Nothing but a number should be given: how many lines in the entries below include the string "Debat".
************
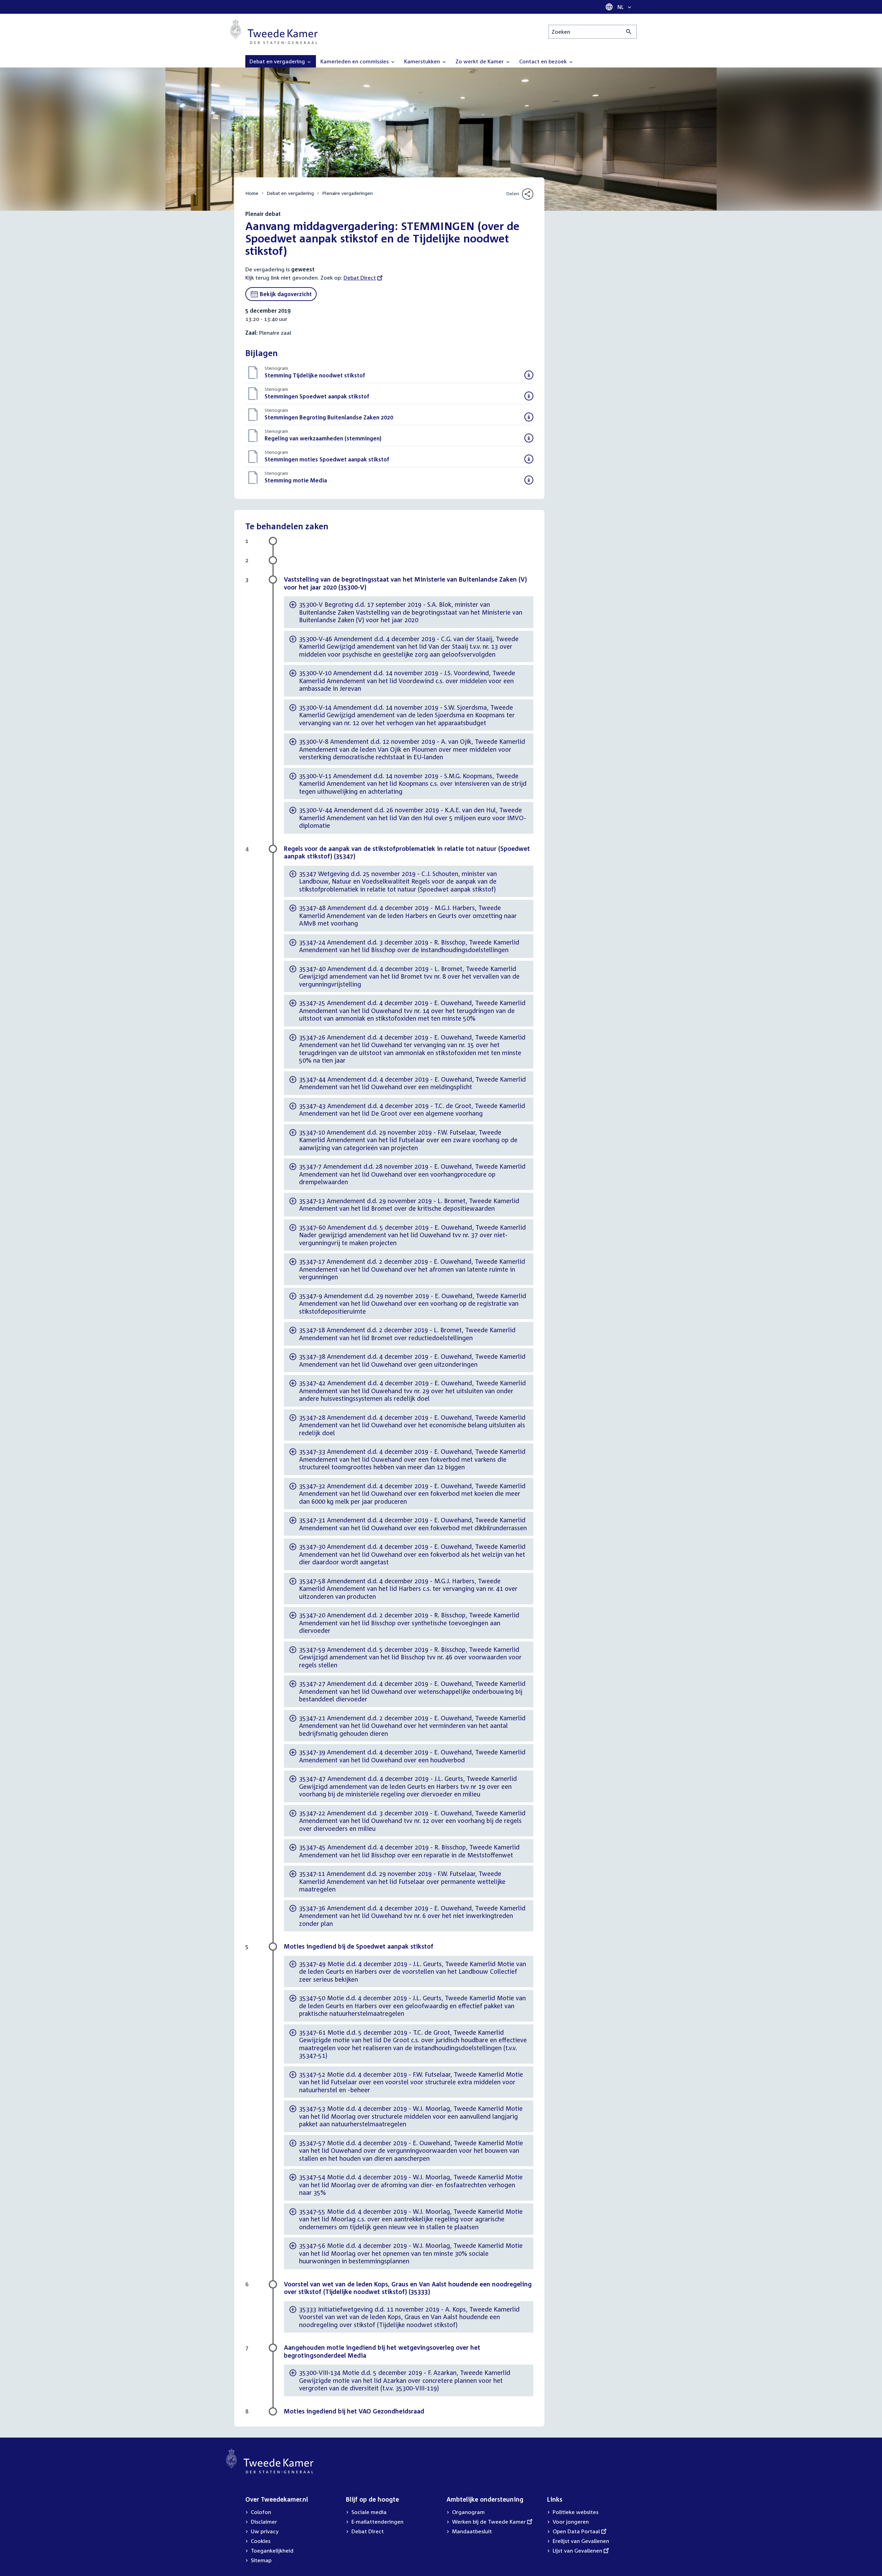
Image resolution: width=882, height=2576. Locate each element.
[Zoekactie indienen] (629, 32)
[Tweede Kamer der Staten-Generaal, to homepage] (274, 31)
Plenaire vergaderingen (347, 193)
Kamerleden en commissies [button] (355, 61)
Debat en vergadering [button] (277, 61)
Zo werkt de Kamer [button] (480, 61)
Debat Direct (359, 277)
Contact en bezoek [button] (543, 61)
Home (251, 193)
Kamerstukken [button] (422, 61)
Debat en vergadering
************
### Written solution
3